From Exception to Normality: Preventive Governance and the Transformation of Liberty under Article 5 ECHR
Prof.Asoc. Nikolin Hasani
Abstract
Contemporary democratic systems increasingly rely on preventive and risk-based forms of governance designed to anticipate and neutralize potential threats before harm occurs. Preventive detention, surveillance regimes, administrative restrictions, electronic monitoring, and other anticipatory measures have expanded beyond exceptional contexts and now function as ordinary mechanisms of state regulation. This development reflects a broader transformation within criminal justice systems, shifting from retrospective punishment based on proven conduct toward preventive intervention grounded in perceived dangerousness, risk assessment, and security rationality. Against this background, the paper examines the growing tension between preventive governance and the right to liberty protected under Article 5 of the European Convention on Human Rights (ECHR).

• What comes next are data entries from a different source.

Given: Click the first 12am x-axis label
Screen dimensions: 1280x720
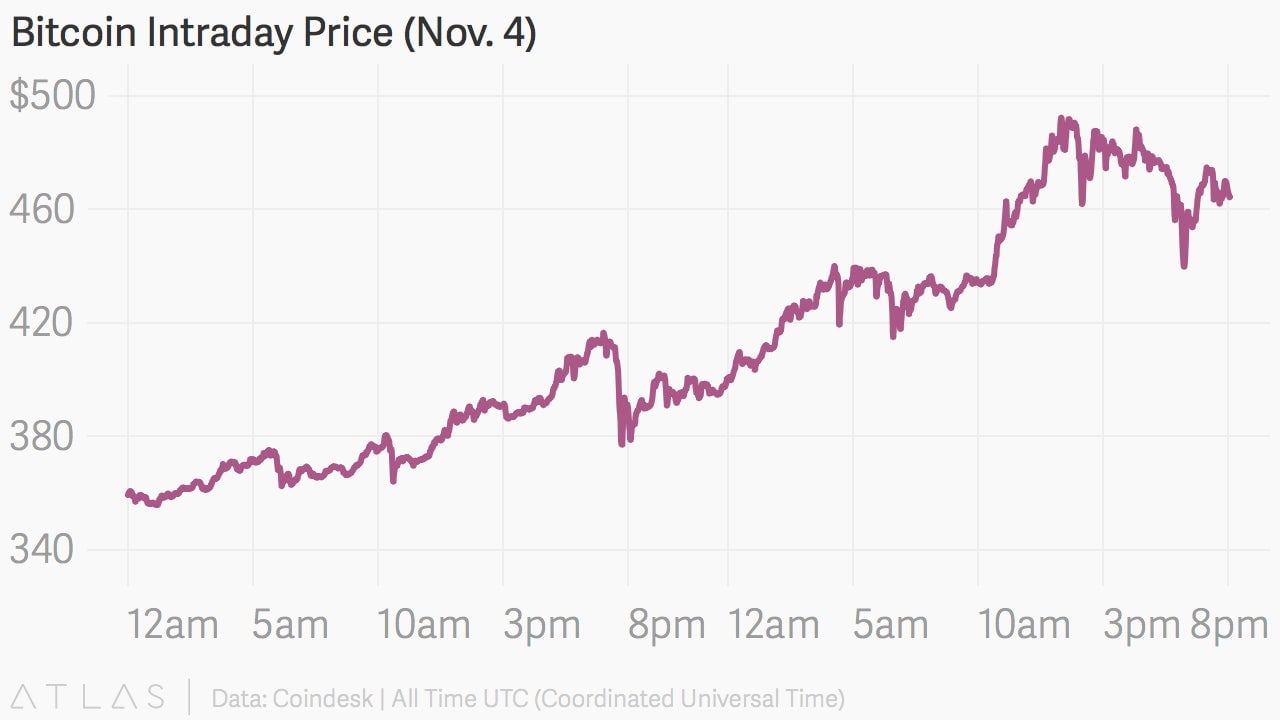Looking at the screenshot, I should coord(173,625).
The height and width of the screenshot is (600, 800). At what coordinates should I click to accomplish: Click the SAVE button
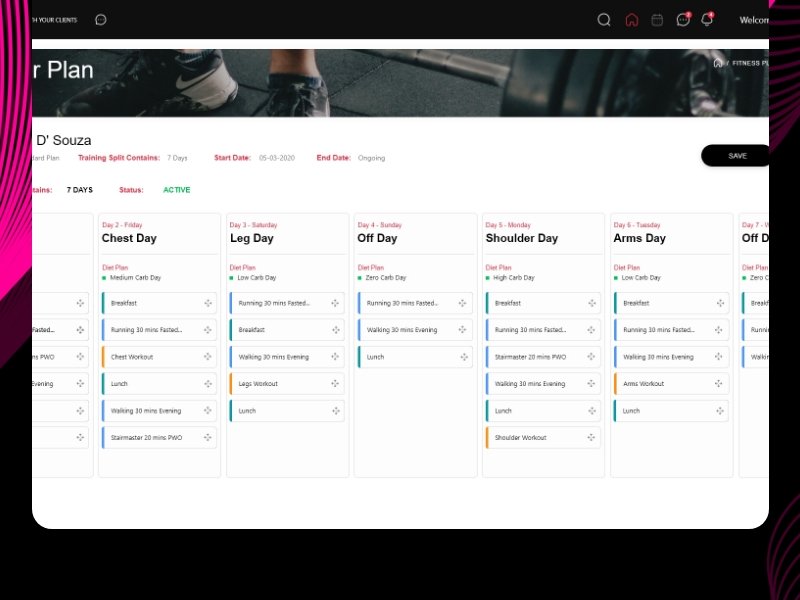(737, 156)
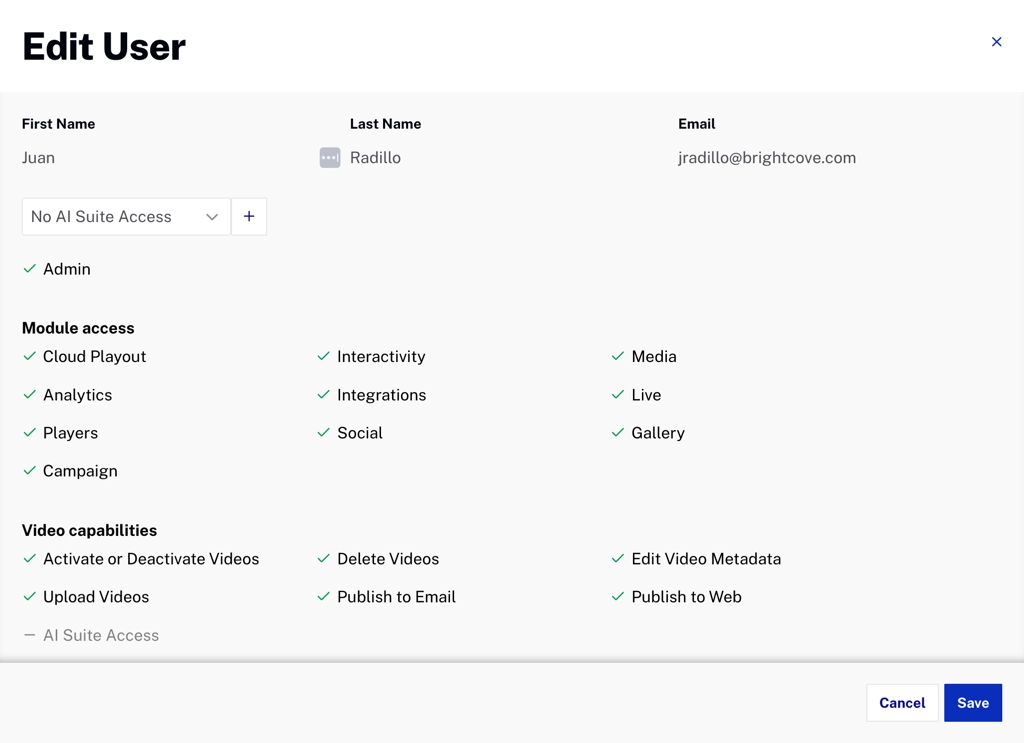Click the plus icon beside AI Suite dropdown
Viewport: 1024px width, 743px height.
click(x=249, y=217)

The study adopts a doctrinal and analytical legal approach based on the examination of Article 5 ECHR, relevant ECtHR jurisprudence, and contemporary scholarship on preventive justice, risk governance, and constitutional limitations on state power. It combines doctrinal legal analysis with conceptual constitutional critique to evaluate the implications of normalized preventive intervention within democratic systems.
The article argues that preventive governance increasingly transforms liberty from a safeguard against arbitrary state power into a conditional status dependent on assessments of future risk and security considerations. Through an analysis of Article 5 ECHR, ECtHR jurisprudence, and broader preventive governance practices, the paper critically examines how anticipatory state intervention challenges principles such as legality, proportionality, foreseeability, and individual culpability. Ultimately, the article questions whether Article 5 ECHR can continue to function effectively as a safeguard against arbitrariness within systems increasingly governed through preventive state rationality.